Varieties of winter squash grown include Uchiki Kuri, spaghetti squash and many more. There should be plenty of seeds to save for next years growing season!
Does anyone have any pumpkin recipes? We have been using them mostly for soup, we would greatly appreciate new ways of cooking with them. Thanks!
Here are the little pumpkin seedlings when they were still babies only a few month ago around June.
Take look at the individual harvests from these gardens:
3 thoughts on “Pumpkins – Just on time for Halloween!”

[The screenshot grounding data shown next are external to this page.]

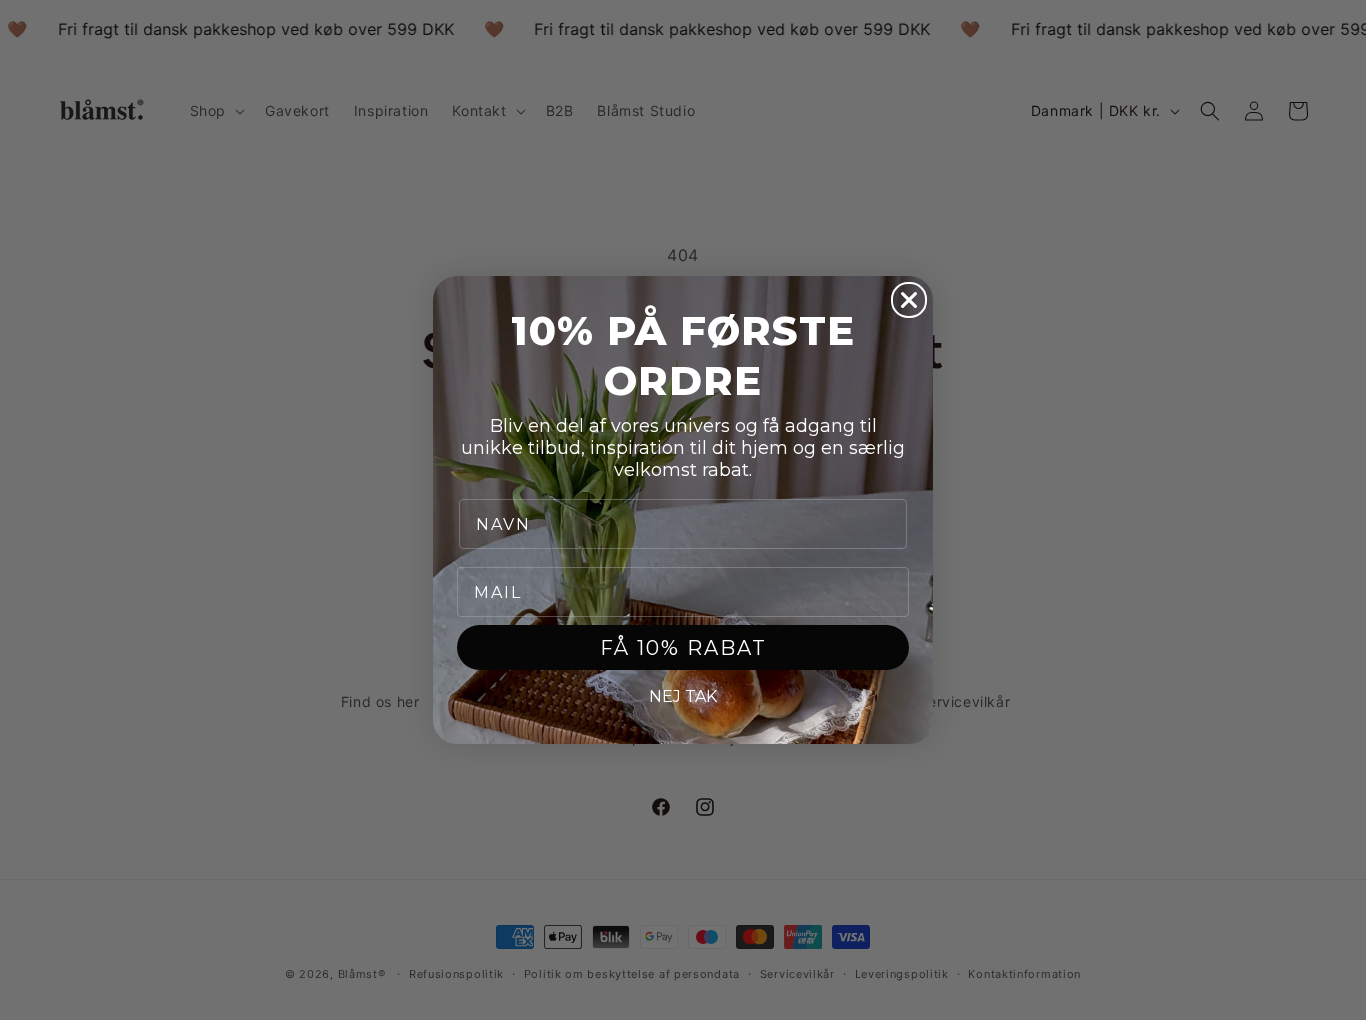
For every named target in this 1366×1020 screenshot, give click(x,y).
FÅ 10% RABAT (683, 648)
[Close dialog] (909, 300)
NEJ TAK (683, 696)
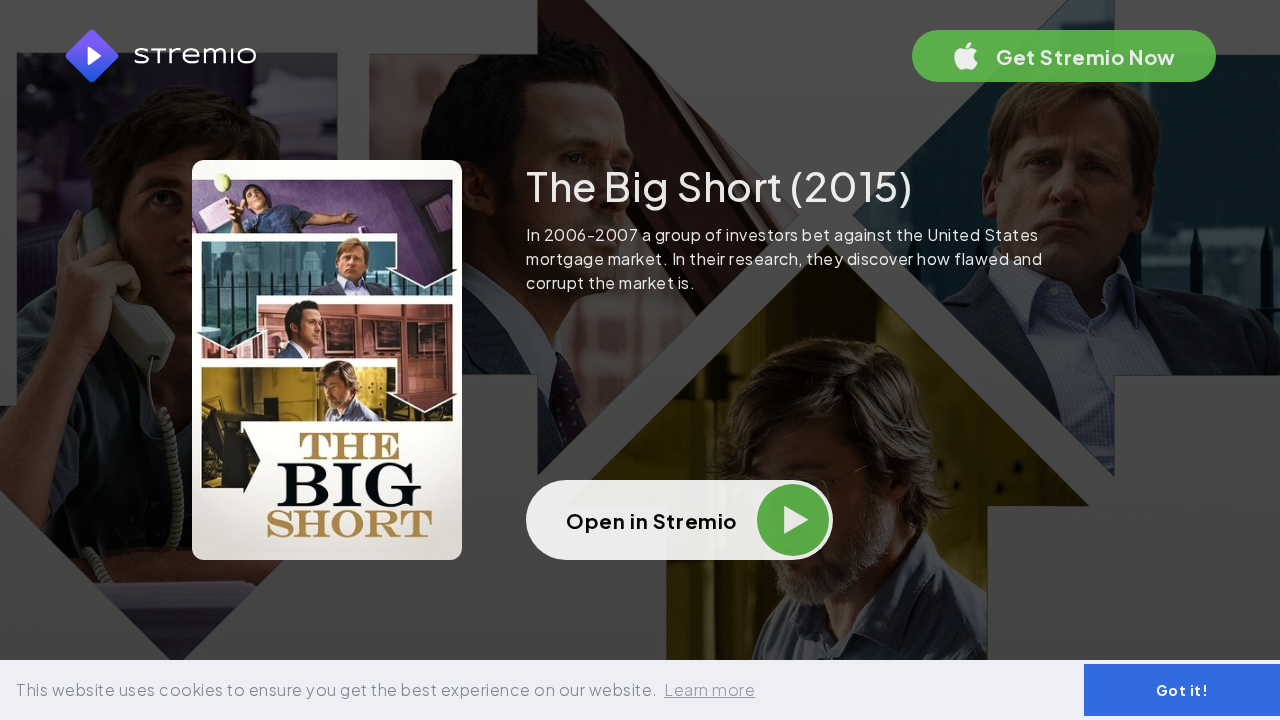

Congratulations! They look amazing! I’ve discovered that pumpkin goes very well with moustard. So I kind of created a purée 🙂
I let big pieces of pumpkin boil in water. Then, if they’re organic, I leave the peel on and mash them completely. If they’re not organic, I take off the peel before mashing. I mash them with a hand mixer. Then I add many spices like turmeric, paprika, less than a pinch of cumin, a little bit of olive oil, a pinch of pink salt, a bit of ground coriander and (here’s the special part) a mixture that is called “moustarde à l’antigue”, which is nothing more that an old recipe for moustard seeds. You can find it easily at the big green grocers or even in supermarkets. I add all of the spices and try it to see if I should add more. It goes great as a garnish with almost everything and it’s quite easy to make! Hope you like it! <3
Thanks Valenina for the great recipe! We will try it 😀
Well done, that’s inspiring! I’ve always loved roasted pumkins, cut in half, clean out seeds, add some spice, go with lots of garlic or maybe maple syrup/honey and roast in medium hot oven until done.